WHAT THIS TASK INVOLVES> Each line of the material must be returned exactly.
----
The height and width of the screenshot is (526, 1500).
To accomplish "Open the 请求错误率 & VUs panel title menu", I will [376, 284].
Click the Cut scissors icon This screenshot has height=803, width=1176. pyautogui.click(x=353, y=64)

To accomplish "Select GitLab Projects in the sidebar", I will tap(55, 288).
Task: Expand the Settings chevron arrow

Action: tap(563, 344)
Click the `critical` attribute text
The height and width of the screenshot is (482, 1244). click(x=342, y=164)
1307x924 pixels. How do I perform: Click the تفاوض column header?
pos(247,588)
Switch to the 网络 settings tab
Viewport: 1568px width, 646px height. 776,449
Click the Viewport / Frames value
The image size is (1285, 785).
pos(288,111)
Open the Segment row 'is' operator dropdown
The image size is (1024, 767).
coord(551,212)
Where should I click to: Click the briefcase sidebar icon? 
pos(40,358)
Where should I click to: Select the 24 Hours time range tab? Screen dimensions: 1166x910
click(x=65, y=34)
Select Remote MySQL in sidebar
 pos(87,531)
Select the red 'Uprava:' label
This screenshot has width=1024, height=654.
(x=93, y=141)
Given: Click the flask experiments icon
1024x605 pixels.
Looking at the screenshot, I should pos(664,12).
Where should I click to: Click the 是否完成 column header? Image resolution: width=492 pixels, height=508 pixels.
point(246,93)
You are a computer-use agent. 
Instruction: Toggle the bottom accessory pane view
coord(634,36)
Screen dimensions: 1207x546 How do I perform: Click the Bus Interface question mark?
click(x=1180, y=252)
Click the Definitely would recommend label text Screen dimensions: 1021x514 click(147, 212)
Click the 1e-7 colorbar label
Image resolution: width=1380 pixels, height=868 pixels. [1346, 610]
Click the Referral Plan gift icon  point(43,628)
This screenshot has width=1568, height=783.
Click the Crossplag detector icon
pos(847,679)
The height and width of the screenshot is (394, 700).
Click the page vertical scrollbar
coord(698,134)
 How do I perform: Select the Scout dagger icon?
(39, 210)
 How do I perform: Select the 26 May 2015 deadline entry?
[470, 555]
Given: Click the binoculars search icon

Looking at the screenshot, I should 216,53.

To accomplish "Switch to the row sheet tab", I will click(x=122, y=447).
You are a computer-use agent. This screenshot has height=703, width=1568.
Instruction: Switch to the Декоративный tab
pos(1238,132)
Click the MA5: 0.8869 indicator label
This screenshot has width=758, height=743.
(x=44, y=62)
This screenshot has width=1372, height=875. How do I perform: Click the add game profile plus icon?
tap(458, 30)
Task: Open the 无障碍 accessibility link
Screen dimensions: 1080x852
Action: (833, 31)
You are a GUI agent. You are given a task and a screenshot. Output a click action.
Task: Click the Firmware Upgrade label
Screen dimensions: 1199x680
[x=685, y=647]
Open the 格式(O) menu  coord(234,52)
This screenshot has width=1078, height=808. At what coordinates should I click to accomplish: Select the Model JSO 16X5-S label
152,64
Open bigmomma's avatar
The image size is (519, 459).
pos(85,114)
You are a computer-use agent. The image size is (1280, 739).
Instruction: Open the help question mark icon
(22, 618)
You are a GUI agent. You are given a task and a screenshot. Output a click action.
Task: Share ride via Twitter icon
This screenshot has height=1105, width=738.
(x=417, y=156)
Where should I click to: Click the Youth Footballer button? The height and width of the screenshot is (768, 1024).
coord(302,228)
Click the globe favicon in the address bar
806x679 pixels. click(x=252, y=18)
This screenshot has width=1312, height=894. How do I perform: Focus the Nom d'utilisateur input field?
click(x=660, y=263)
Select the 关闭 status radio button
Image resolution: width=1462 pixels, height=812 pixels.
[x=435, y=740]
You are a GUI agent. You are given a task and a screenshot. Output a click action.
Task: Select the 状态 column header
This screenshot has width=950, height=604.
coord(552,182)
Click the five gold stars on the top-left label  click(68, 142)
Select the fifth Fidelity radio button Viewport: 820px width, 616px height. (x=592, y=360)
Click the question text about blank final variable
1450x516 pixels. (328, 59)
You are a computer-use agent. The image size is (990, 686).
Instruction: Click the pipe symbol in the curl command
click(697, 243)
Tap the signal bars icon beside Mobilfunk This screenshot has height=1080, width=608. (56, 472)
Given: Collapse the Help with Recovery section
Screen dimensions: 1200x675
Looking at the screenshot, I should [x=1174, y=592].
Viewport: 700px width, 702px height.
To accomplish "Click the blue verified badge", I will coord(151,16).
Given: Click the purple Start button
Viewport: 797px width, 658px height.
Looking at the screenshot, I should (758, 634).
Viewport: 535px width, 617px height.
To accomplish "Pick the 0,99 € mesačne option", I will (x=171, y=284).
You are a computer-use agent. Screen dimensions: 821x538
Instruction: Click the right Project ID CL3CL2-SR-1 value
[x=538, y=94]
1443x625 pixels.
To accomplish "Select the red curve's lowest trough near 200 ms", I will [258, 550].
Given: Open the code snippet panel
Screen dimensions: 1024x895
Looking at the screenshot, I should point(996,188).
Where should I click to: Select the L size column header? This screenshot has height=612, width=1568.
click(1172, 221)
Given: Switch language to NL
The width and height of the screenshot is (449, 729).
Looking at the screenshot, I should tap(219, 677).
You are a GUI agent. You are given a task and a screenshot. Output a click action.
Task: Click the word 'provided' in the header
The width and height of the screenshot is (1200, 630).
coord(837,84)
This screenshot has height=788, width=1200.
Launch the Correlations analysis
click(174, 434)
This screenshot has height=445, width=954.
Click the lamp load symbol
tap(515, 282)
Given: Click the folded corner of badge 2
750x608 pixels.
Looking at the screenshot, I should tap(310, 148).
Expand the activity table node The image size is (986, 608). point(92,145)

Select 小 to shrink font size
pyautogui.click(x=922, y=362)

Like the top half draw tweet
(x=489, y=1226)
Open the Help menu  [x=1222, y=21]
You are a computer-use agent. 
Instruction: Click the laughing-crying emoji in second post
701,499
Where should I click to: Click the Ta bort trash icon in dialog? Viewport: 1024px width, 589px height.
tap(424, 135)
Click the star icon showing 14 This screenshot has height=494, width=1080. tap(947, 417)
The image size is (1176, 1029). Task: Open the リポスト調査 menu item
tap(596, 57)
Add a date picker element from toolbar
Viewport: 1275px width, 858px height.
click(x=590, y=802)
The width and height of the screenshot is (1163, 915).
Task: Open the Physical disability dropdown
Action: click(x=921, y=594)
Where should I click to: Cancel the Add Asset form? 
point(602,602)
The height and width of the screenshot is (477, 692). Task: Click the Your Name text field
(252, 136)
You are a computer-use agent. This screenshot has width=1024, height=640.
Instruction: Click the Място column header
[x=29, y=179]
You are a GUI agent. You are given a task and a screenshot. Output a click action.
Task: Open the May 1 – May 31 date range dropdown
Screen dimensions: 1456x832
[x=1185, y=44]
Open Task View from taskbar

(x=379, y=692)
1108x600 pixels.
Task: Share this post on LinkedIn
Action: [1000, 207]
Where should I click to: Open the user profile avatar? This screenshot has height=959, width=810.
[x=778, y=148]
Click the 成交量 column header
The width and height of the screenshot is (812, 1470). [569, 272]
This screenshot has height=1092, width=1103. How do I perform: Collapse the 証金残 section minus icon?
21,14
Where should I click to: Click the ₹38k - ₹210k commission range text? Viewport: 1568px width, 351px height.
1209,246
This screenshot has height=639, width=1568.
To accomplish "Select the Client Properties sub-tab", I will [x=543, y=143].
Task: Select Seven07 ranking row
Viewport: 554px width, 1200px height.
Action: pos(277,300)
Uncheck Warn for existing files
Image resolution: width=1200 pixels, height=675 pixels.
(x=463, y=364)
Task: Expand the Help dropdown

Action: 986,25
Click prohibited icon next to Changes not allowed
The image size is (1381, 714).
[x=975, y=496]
----
ANSWER SECTION>
The height and width of the screenshot is (526, 1500).
To accomplish "Open the 请求错误率 & VUs panel title menu", I will [376, 284].
Click the Cut scissors icon This screenshot has height=803, width=1176. pyautogui.click(x=353, y=64)

To accomplish "Select GitLab Projects in the sidebar", I will tap(55, 288).
Task: Expand the Settings chevron arrow

Action: tap(563, 344)
Click the `critical` attribute text
The height and width of the screenshot is (482, 1244). click(x=342, y=164)
1307x924 pixels. How do I perform: Click the تفاوض column header?
pos(247,588)
Switch to the 网络 settings tab
Viewport: 1568px width, 646px height. 776,449
Click the Viewport / Frames value
The image size is (1285, 785).
pos(288,111)
Open the Segment row 'is' operator dropdown
The image size is (1024, 767).
coord(551,212)
Where should I click to: Click the briefcase sidebar icon? 
pos(40,358)
Where should I click to: Select the 24 Hours time range tab? Screen dimensions: 1166x910
click(x=65, y=34)
Select Remote MySQL in sidebar
 pos(87,531)
Select the red 'Uprava:' label
This screenshot has width=1024, height=654.
(x=93, y=141)
Given: Click the flask experiments icon
1024x605 pixels.
Looking at the screenshot, I should pos(664,12).
Where should I click to: Click the 是否完成 column header? Image resolution: width=492 pixels, height=508 pixels.
point(246,93)
You are a computer-use agent. 
Instruction: Toggle the bottom accessory pane view
coord(634,36)
Screen dimensions: 1207x546 How do I perform: Click the Bus Interface question mark?
click(x=1180, y=252)
Click the Definitely would recommend label text Screen dimensions: 1021x514 click(147, 212)
Click the 1e-7 colorbar label
Image resolution: width=1380 pixels, height=868 pixels. [1346, 610]
Click the Referral Plan gift icon  point(43,628)
This screenshot has width=1568, height=783.
Click the Crossplag detector icon
pos(847,679)
The height and width of the screenshot is (394, 700).
Click the page vertical scrollbar
coord(698,134)
 How do I perform: Select the Scout dagger icon?
(39, 210)
 How do I perform: Select the 26 May 2015 deadline entry?
[470, 555]
Given: Click the binoculars search icon

Looking at the screenshot, I should 216,53.

To accomplish "Switch to the row sheet tab", I will click(x=122, y=447).
You are a computer-use agent. This screenshot has height=703, width=1568.
Instruction: Switch to the Декоративный tab
pos(1238,132)
Click the MA5: 0.8869 indicator label
This screenshot has width=758, height=743.
(x=44, y=62)
This screenshot has width=1372, height=875. How do I perform: Click the add game profile plus icon?
tap(458, 30)
Task: Open the 无障碍 accessibility link
Screen dimensions: 1080x852
Action: (833, 31)
You are a GUI agent. You are given a task and a screenshot. Output a click action.
Task: Click the Firmware Upgrade label
Screen dimensions: 1199x680
[x=685, y=647]
Open the 格式(O) menu  coord(234,52)
This screenshot has width=1078, height=808. At what coordinates should I click to accomplish: Select the Model JSO 16X5-S label
152,64
Open bigmomma's avatar
The image size is (519, 459).
pos(85,114)
You are a computer-use agent. The image size is (1280, 739).
Instruction: Open the help question mark icon
(22, 618)
You are a GUI agent. You are given a task and a screenshot. Output a click action.
Task: Share ride via Twitter icon
This screenshot has height=1105, width=738.
(x=417, y=156)
Where should I click to: Click the Youth Footballer button? The height and width of the screenshot is (768, 1024).
coord(302,228)
Click the globe favicon in the address bar
806x679 pixels. click(x=252, y=18)
This screenshot has width=1312, height=894. How do I perform: Focus the Nom d'utilisateur input field?
click(x=660, y=263)
Select the 关闭 status radio button
Image resolution: width=1462 pixels, height=812 pixels.
[x=435, y=740]
You are a GUI agent. You are given a task and a screenshot. Output a click action.
Task: Select the 状态 column header
This screenshot has width=950, height=604.
coord(552,182)
Click the five gold stars on the top-left label  click(68, 142)
Select the fifth Fidelity radio button Viewport: 820px width, 616px height. (x=592, y=360)
Click the question text about blank final variable
1450x516 pixels. (328, 59)
You are a computer-use agent. The image size is (990, 686).
Instruction: Click the pipe symbol in the curl command
click(697, 243)
Tap the signal bars icon beside Mobilfunk This screenshot has height=1080, width=608. (56, 472)
Given: Collapse the Help with Recovery section
Screen dimensions: 1200x675
Looking at the screenshot, I should [x=1174, y=592].
Viewport: 700px width, 702px height.
To accomplish "Click the blue verified badge", I will coord(151,16).
Given: Click the purple Start button
Viewport: 797px width, 658px height.
Looking at the screenshot, I should (758, 634).
Viewport: 535px width, 617px height.
To accomplish "Pick the 0,99 € mesačne option", I will (x=171, y=284).
You are a computer-use agent. Screen dimensions: 821x538
Instruction: Click the right Project ID CL3CL2-SR-1 value
[x=538, y=94]
1443x625 pixels.
To accomplish "Select the red curve's lowest trough near 200 ms", I will [258, 550].
Given: Open the code snippet panel
Screen dimensions: 1024x895
Looking at the screenshot, I should point(996,188).
Where should I click to: Select the L size column header? This screenshot has height=612, width=1568.
click(1172, 221)
Given: Switch language to NL
The width and height of the screenshot is (449, 729).
Looking at the screenshot, I should tap(219, 677).
You are a GUI agent. You are given a task and a screenshot. Output a click action.
Task: Click the word 'provided' in the header
The width and height of the screenshot is (1200, 630).
coord(837,84)
This screenshot has height=788, width=1200.
Launch the Correlations analysis
click(174, 434)
This screenshot has height=445, width=954.
Click the lamp load symbol
tap(515, 282)
Given: Click the folded corner of badge 2
750x608 pixels.
Looking at the screenshot, I should tap(310, 148).
Expand the activity table node The image size is (986, 608). point(92,145)

Select 小 to shrink font size
pyautogui.click(x=922, y=362)

Like the top half draw tweet
(x=489, y=1226)
Open the Help menu  [x=1222, y=21]
You are a computer-use agent. 
Instruction: Click the laughing-crying emoji in second post
701,499
Where should I click to: Click the Ta bort trash icon in dialog? Viewport: 1024px width, 589px height.
tap(424, 135)
Click the star icon showing 14 This screenshot has height=494, width=1080. tap(947, 417)
The image size is (1176, 1029). Task: Open the リポスト調査 menu item
tap(596, 57)
Add a date picker element from toolbar
Viewport: 1275px width, 858px height.
click(x=590, y=802)
The width and height of the screenshot is (1163, 915).
Task: Open the Physical disability dropdown
Action: click(x=921, y=594)
Where should I click to: Cancel the Add Asset form? 
point(602,602)
The height and width of the screenshot is (477, 692). Task: Click the Your Name text field
(252, 136)
You are a computer-use agent. This screenshot has width=1024, height=640.
Instruction: Click the Място column header
[x=29, y=179]
You are a GUI agent. You are given a task and a screenshot. Output a click action.
Task: Open the May 1 – May 31 date range dropdown
Screen dimensions: 1456x832
[x=1185, y=44]
Open Task View from taskbar

(x=379, y=692)
1108x600 pixels.
Task: Share this post on LinkedIn
Action: [1000, 207]
Where should I click to: Open the user profile avatar? This screenshot has height=959, width=810.
[x=778, y=148]
Click the 成交量 column header
The width and height of the screenshot is (812, 1470). [569, 272]
This screenshot has height=1092, width=1103. How do I perform: Collapse the 証金残 section minus icon?
21,14
Where should I click to: Click the ₹38k - ₹210k commission range text? Viewport: 1568px width, 351px height.
1209,246
This screenshot has height=639, width=1568.
To accomplish "Select the Client Properties sub-tab", I will [x=543, y=143].
Task: Select Seven07 ranking row
Viewport: 554px width, 1200px height.
Action: pos(277,300)
Uncheck Warn for existing files
Image resolution: width=1200 pixels, height=675 pixels.
(x=463, y=364)
Task: Expand the Help dropdown

Action: 986,25
Click prohibited icon next to Changes not allowed
The image size is (1381, 714).
[x=975, y=496]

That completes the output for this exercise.